- Opening Delimiter -

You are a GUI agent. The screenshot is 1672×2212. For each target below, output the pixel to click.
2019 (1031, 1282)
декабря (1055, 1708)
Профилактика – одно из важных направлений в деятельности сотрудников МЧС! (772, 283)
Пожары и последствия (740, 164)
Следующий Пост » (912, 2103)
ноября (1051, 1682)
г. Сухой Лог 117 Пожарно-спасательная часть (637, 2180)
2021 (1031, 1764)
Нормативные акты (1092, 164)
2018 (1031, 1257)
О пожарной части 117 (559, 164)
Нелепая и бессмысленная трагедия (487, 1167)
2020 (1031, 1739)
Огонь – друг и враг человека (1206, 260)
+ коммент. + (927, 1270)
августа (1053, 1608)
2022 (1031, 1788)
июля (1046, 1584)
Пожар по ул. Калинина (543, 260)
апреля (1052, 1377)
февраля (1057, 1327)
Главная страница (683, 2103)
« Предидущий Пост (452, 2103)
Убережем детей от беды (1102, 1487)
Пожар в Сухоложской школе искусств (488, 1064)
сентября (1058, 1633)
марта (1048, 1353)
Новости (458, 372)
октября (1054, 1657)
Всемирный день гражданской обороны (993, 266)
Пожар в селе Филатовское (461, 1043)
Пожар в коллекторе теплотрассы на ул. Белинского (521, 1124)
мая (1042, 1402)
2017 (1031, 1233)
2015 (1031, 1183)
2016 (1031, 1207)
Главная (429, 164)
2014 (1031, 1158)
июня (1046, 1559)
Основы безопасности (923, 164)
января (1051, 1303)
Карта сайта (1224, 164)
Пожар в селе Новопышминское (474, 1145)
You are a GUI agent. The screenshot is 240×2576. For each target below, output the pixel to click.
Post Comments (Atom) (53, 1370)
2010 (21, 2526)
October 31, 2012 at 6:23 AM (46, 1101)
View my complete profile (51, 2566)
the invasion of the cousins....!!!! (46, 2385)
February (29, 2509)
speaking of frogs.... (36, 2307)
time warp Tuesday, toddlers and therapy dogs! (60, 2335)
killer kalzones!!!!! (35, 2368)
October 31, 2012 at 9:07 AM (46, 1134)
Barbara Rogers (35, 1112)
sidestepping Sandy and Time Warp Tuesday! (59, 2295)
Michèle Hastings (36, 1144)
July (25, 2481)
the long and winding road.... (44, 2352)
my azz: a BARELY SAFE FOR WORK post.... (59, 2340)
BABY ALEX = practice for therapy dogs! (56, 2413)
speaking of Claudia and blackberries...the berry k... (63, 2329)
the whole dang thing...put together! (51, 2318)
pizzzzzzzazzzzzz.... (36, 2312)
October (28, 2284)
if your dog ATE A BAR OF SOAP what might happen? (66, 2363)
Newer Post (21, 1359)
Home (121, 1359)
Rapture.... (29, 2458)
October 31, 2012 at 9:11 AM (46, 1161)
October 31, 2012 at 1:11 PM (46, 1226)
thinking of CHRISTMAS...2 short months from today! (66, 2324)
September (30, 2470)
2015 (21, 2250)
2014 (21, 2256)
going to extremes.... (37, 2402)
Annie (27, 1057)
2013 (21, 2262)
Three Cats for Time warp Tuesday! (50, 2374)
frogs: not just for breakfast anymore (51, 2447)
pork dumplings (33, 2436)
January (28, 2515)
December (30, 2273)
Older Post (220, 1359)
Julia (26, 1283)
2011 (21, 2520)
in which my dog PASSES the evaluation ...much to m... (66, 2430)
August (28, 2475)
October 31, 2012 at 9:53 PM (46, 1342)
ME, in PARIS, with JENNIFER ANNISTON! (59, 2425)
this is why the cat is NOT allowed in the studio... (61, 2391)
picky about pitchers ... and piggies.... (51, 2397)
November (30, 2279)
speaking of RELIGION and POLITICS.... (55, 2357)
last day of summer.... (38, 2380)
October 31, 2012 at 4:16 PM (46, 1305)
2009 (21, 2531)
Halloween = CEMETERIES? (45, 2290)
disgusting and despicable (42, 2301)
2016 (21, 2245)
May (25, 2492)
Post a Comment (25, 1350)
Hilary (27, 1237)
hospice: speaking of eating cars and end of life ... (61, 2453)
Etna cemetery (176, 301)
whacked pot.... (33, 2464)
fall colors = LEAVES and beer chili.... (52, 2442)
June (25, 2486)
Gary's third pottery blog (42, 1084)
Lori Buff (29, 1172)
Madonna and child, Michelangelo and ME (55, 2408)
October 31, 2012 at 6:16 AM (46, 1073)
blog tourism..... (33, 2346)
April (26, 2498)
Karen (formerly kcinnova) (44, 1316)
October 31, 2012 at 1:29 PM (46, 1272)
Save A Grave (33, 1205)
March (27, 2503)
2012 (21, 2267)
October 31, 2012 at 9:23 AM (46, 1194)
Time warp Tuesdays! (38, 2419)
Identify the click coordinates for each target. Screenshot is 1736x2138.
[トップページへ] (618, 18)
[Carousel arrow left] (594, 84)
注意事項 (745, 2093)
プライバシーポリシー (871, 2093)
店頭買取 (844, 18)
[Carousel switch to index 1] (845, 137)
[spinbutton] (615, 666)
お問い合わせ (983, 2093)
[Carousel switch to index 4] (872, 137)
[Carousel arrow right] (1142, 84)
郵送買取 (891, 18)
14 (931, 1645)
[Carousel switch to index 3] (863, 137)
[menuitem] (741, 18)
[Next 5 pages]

- Closing Delimiter -

# Your task:
Everything starting at the line containing "Identify the click" and ending at the line containing "[Carousel switch to index 4] (872, 137)" in the records above should be repeated exactly, and only that.

# Output of the exercise:
Identify the click coordinates for each target. Screenshot is 1736x2138.
[トップページへ] (618, 18)
[Carousel arrow left] (594, 84)
注意事項 (745, 2093)
プライバシーポリシー (871, 2093)
店頭買取 (844, 18)
[Carousel switch to index 1] (845, 137)
[spinbutton] (615, 666)
お問い合わせ (983, 2093)
[Carousel switch to index 4] (872, 137)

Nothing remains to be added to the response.